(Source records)
○ ○ ○

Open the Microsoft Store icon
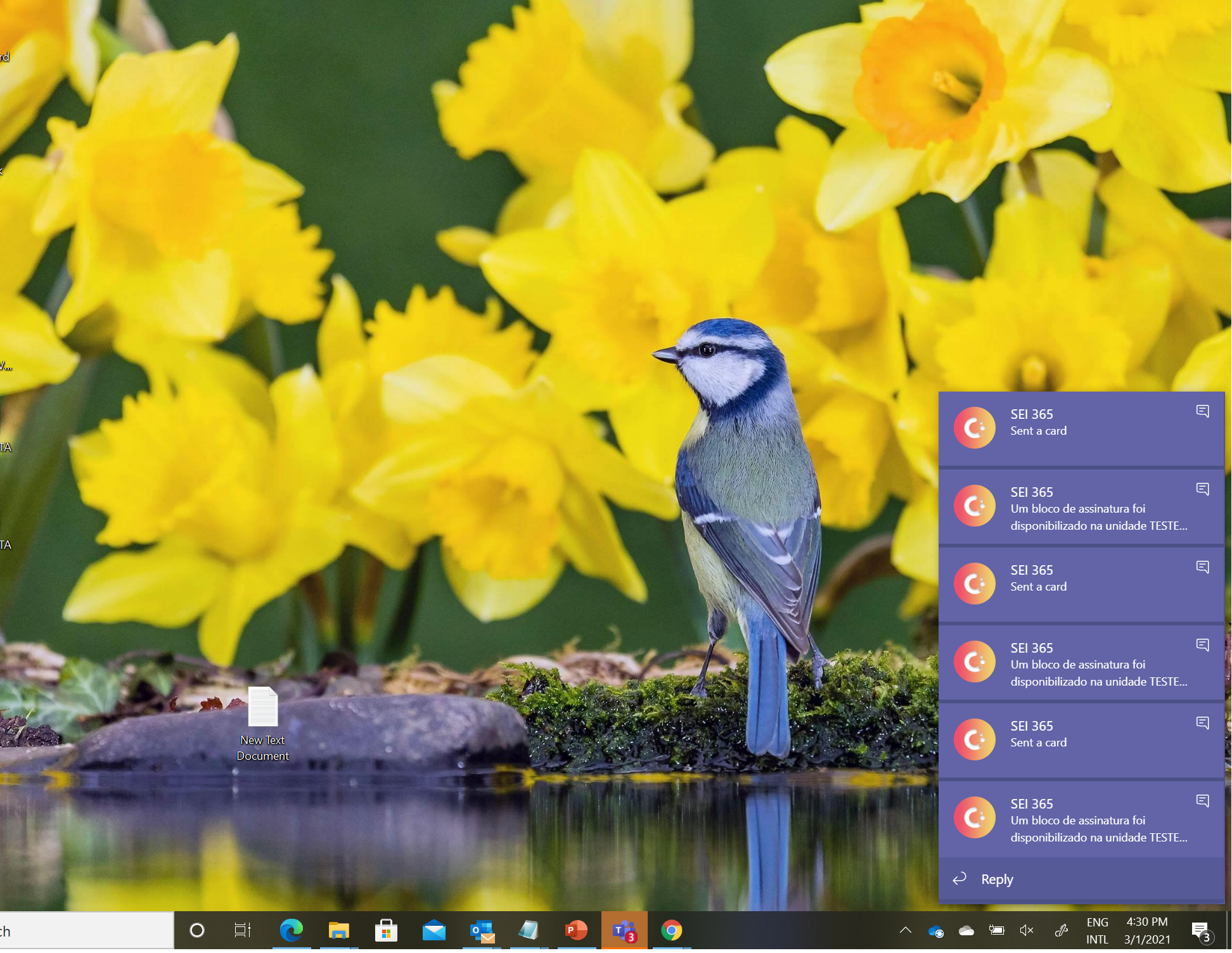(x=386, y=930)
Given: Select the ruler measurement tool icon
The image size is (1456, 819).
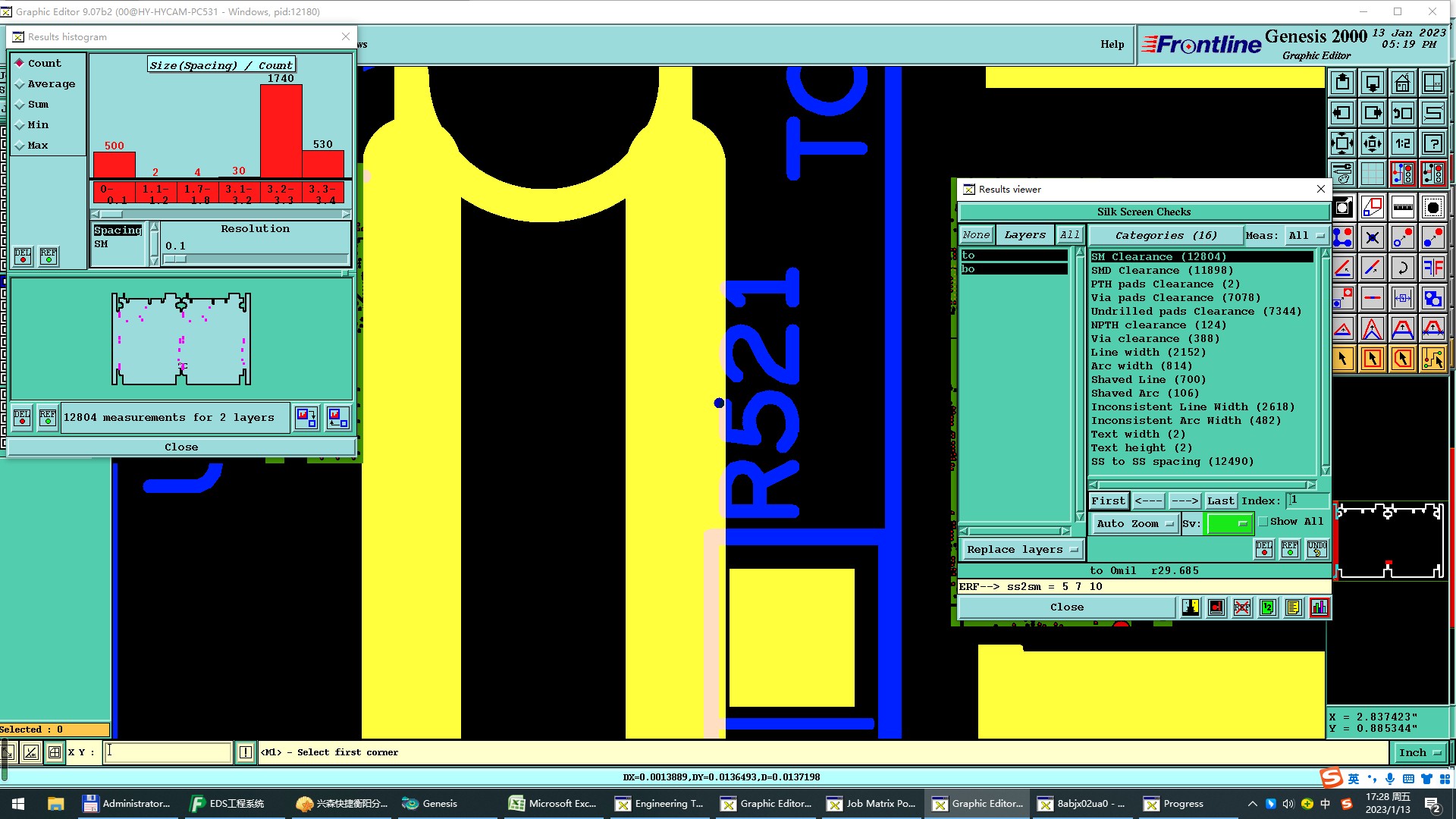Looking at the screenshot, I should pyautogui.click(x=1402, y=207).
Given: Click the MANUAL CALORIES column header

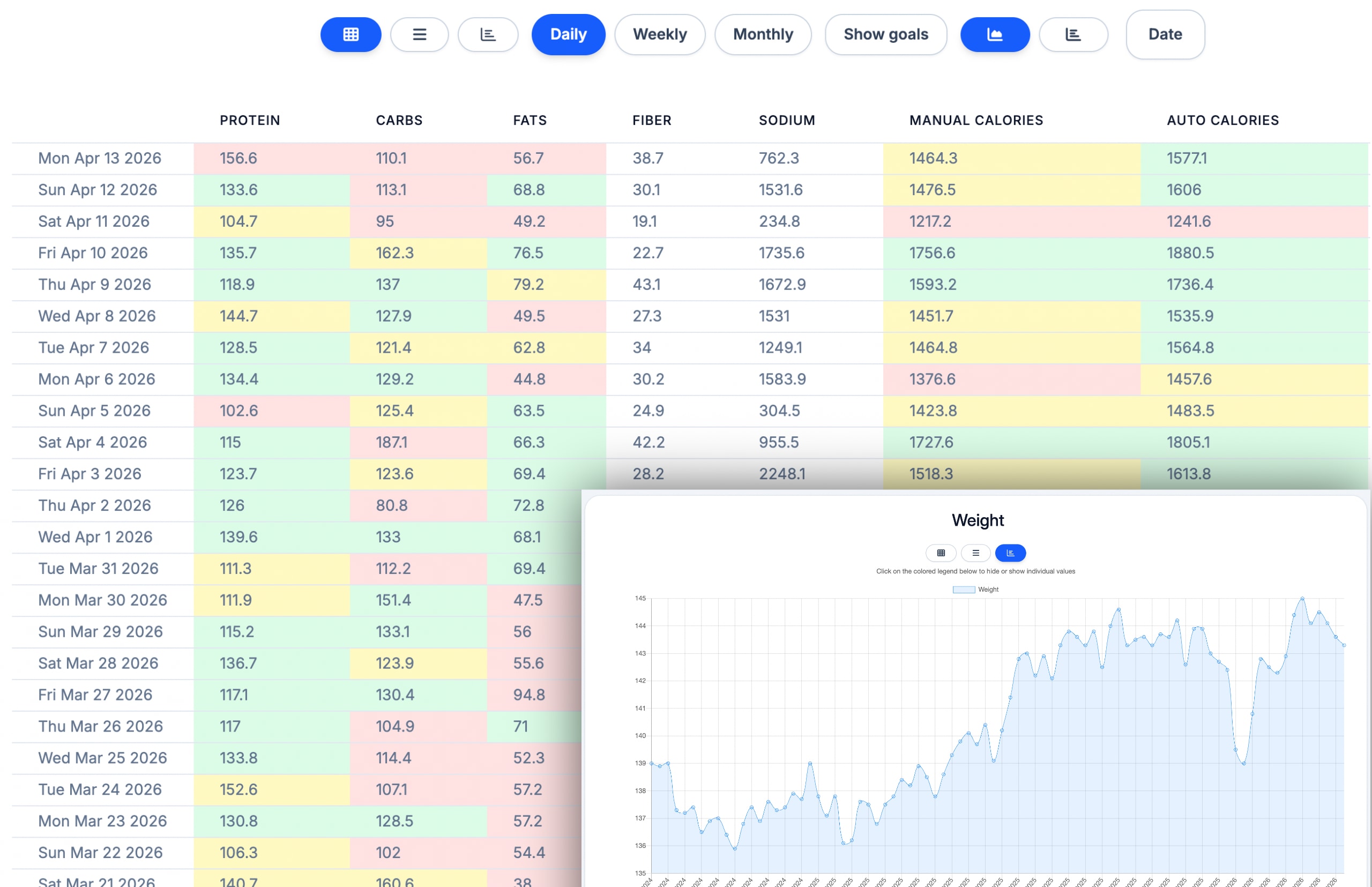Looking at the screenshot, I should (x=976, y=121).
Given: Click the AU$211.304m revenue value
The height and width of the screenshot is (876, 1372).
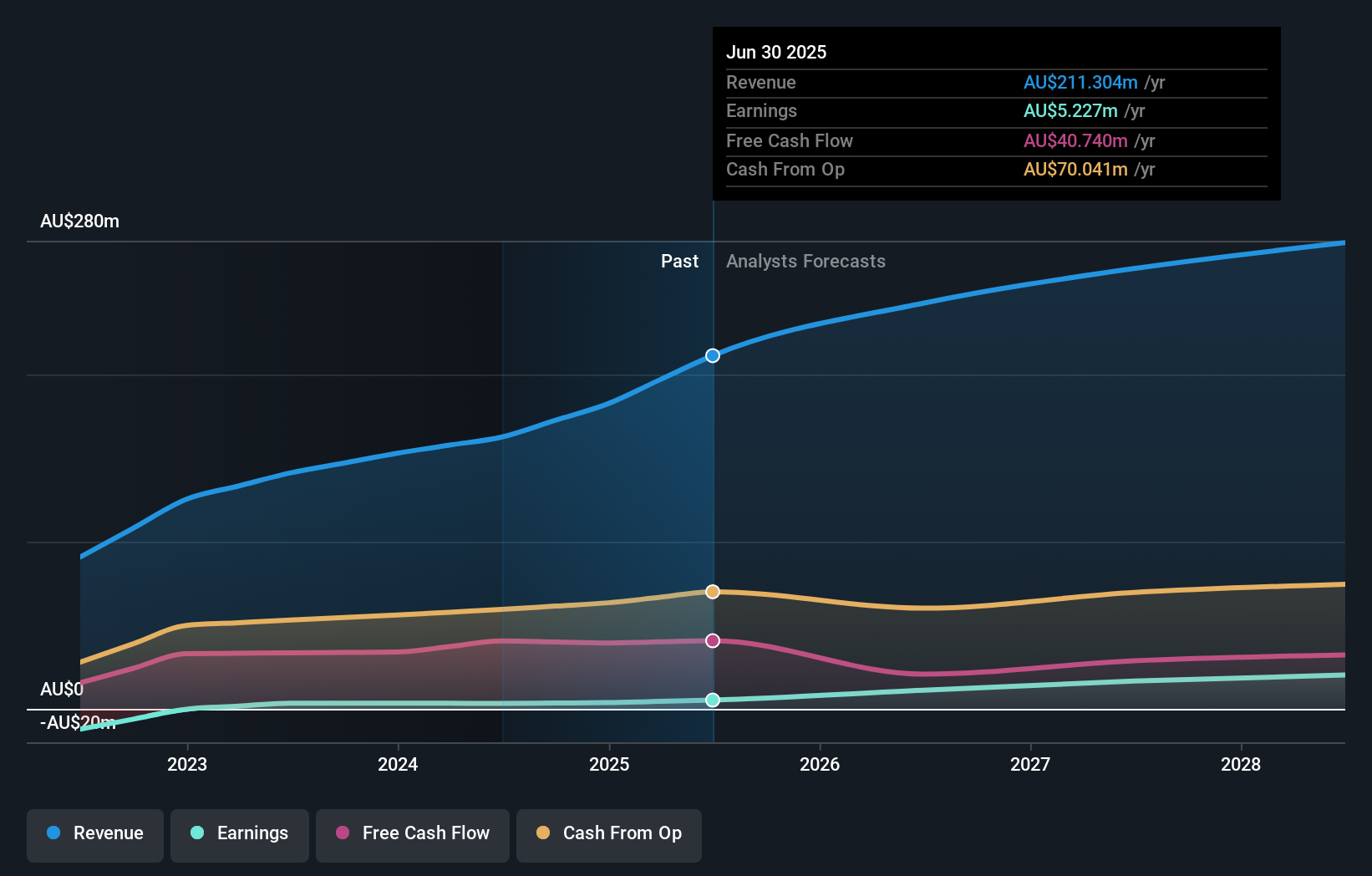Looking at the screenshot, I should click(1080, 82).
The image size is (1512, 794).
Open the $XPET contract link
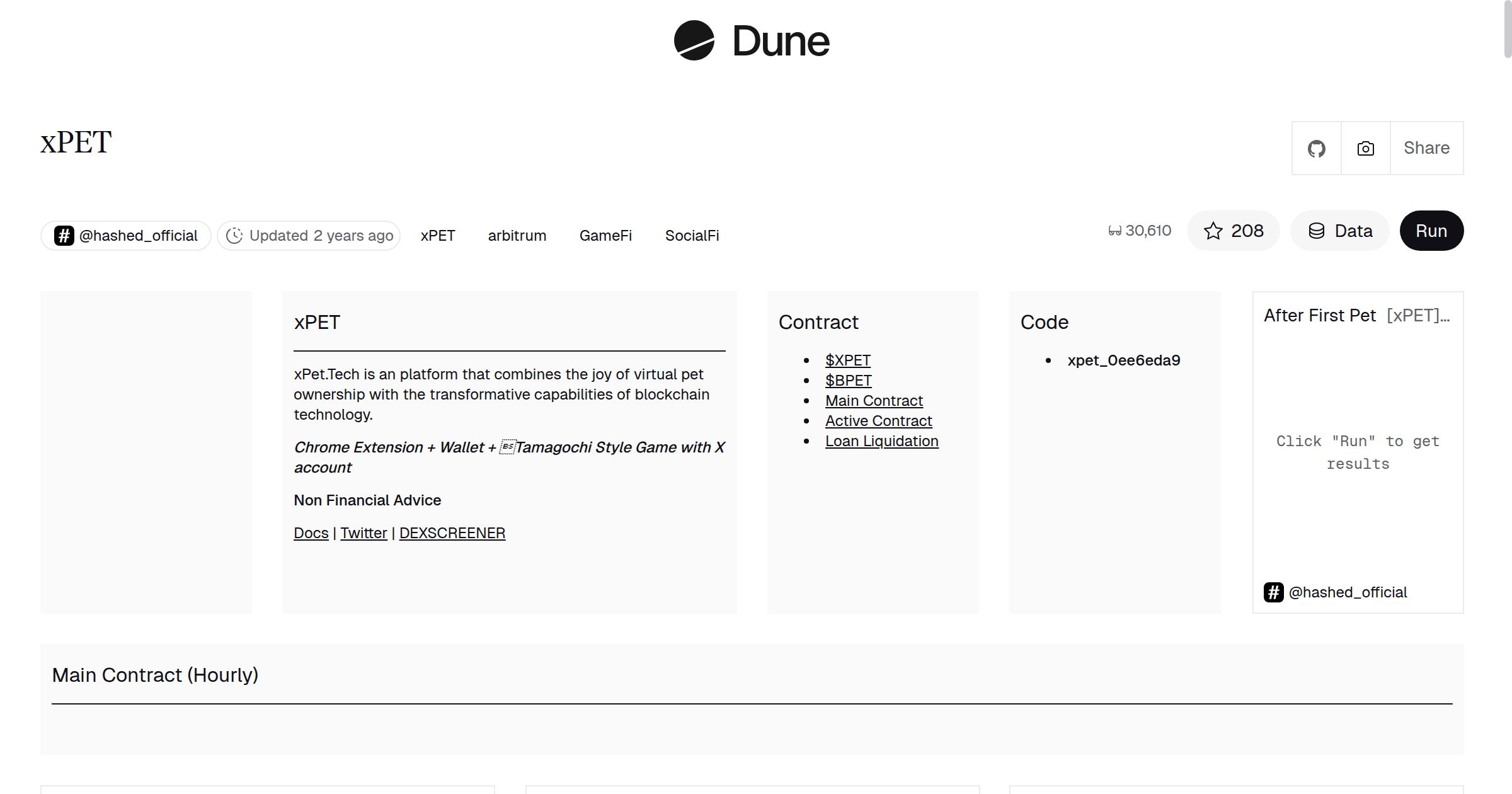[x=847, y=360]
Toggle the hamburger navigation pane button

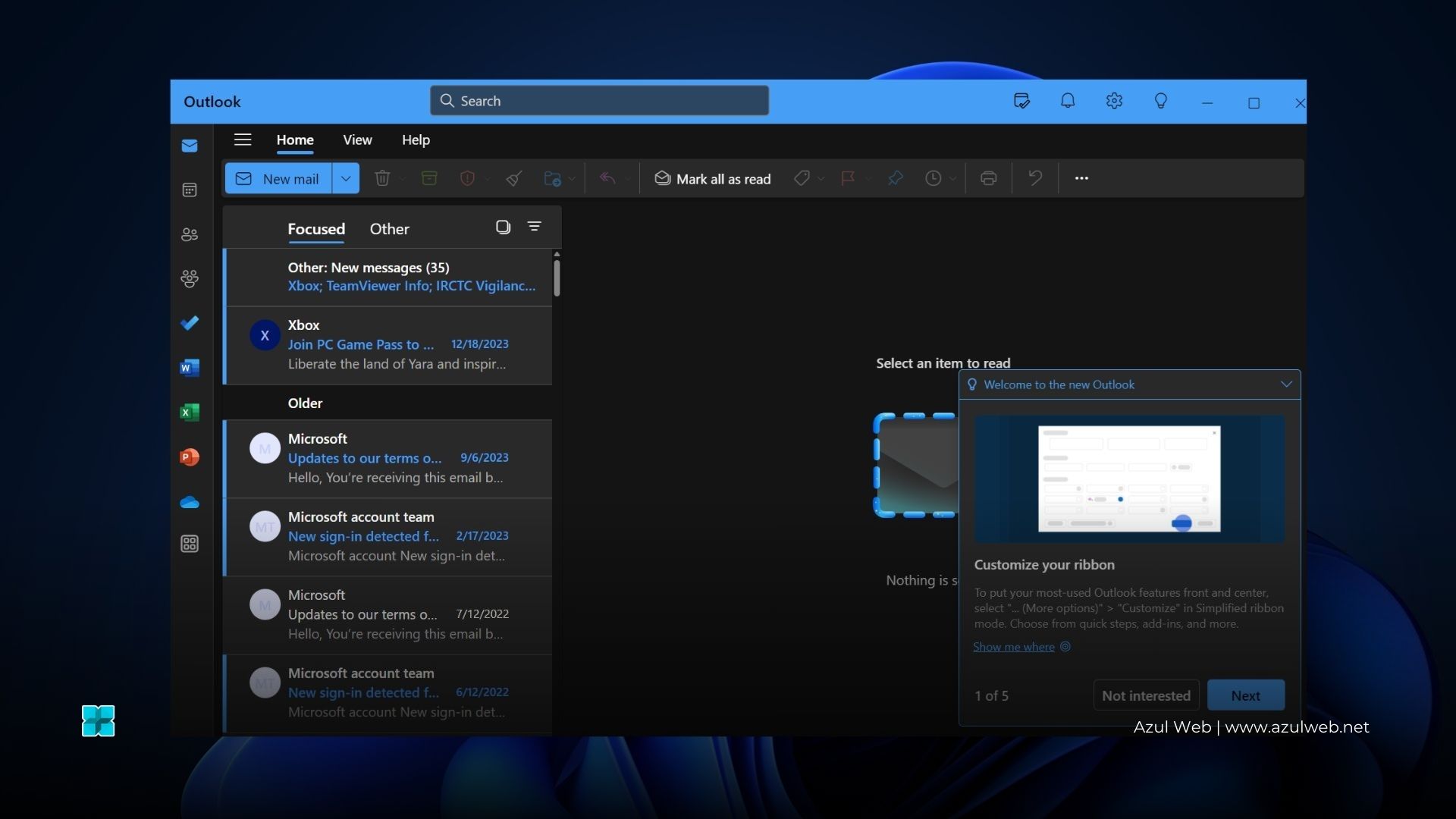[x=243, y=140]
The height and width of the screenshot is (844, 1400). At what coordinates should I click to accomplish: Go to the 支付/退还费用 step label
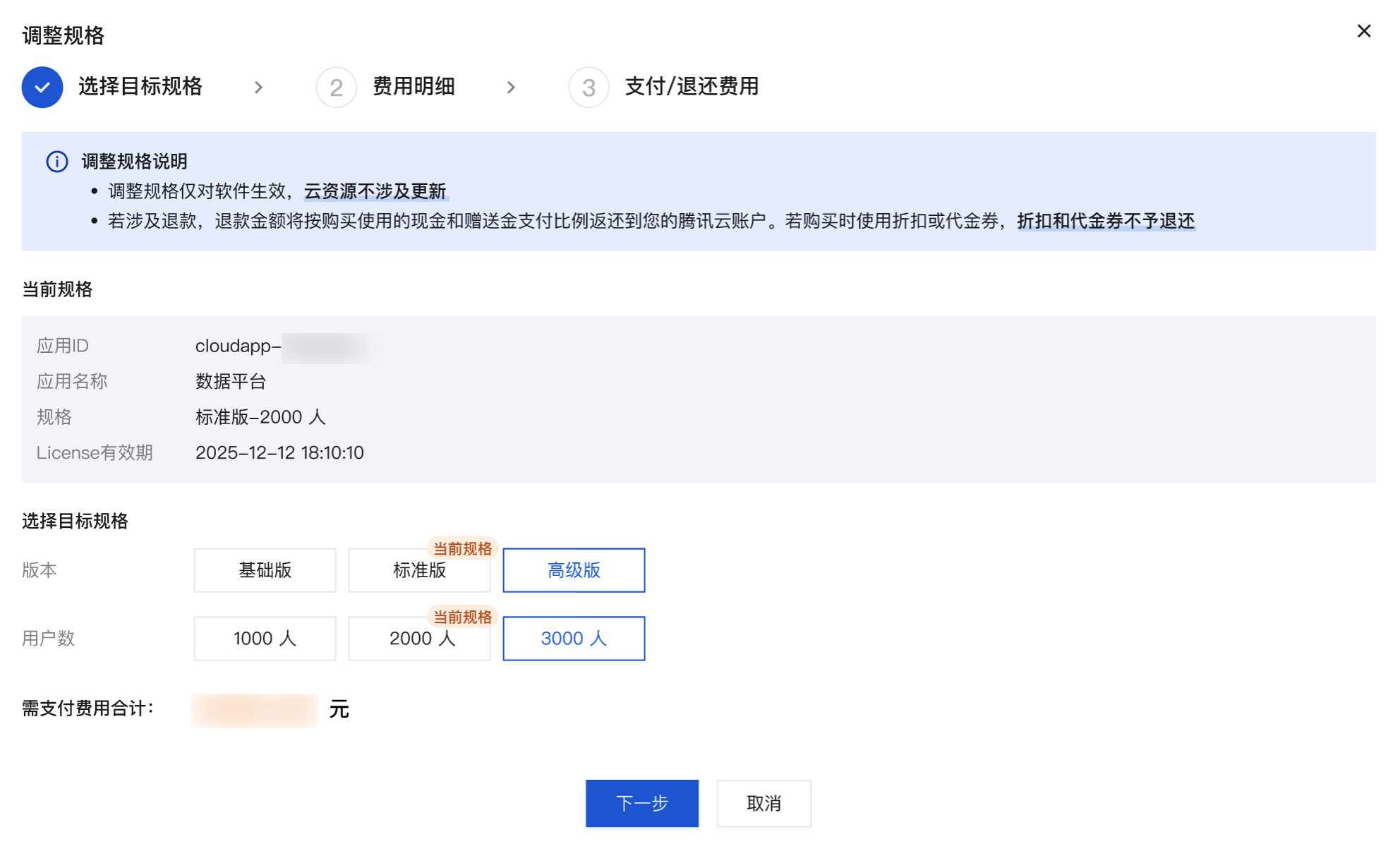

○ ○ ○

Repeat verbatim the range of lines that opens at the line containing "The image size is (1512, 794)." and closes at the last line of the entries, excluding all pictures.

The image size is (1512, 794).
Open the $XPET contract link
[x=847, y=360]
Toggle the hamburger navigation pane button

[x=243, y=140]
The height and width of the screenshot is (844, 1400). At what coordinates should I click to accomplish: Go to the 支付/退还费用 step label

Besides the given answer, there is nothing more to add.